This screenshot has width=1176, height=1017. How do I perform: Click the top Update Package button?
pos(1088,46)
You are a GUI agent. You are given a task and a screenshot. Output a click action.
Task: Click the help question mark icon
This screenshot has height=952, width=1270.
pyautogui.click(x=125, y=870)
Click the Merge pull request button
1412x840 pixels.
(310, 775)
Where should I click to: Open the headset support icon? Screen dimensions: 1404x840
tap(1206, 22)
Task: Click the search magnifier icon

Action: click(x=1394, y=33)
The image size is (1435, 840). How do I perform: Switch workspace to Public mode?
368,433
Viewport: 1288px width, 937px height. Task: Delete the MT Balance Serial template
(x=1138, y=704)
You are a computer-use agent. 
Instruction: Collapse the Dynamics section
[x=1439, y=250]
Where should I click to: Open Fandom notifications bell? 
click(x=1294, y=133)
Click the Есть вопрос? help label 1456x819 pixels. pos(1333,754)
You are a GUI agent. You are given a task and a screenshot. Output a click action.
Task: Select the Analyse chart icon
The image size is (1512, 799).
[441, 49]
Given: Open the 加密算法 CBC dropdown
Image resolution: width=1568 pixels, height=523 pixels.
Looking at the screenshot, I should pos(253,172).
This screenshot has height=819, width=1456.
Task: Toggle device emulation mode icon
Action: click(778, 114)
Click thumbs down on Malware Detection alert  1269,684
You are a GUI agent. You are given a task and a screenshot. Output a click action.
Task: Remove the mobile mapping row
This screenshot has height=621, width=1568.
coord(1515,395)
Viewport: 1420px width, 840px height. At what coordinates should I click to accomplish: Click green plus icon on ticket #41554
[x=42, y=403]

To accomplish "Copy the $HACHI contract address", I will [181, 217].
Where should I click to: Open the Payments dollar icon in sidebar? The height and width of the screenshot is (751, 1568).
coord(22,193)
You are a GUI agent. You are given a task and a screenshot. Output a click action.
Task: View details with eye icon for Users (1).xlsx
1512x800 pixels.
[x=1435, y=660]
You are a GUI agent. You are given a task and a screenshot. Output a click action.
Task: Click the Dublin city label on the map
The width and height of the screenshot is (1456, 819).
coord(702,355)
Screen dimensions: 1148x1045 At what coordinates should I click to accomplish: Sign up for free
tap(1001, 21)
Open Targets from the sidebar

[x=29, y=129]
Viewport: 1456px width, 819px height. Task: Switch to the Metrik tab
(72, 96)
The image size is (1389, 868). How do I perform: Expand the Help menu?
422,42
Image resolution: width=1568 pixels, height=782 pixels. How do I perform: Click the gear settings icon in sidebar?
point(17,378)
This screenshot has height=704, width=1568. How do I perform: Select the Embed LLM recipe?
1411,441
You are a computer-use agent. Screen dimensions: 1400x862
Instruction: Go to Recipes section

○ ○ ○ ○ ○

▸ **What this task involves**
Find the lines of the listing above that hold "computer". Please copy them.

▸ **Solution to this task**
You are a computer-use agent. 
You are a computer-use agent. Screen dimensions: 1400x862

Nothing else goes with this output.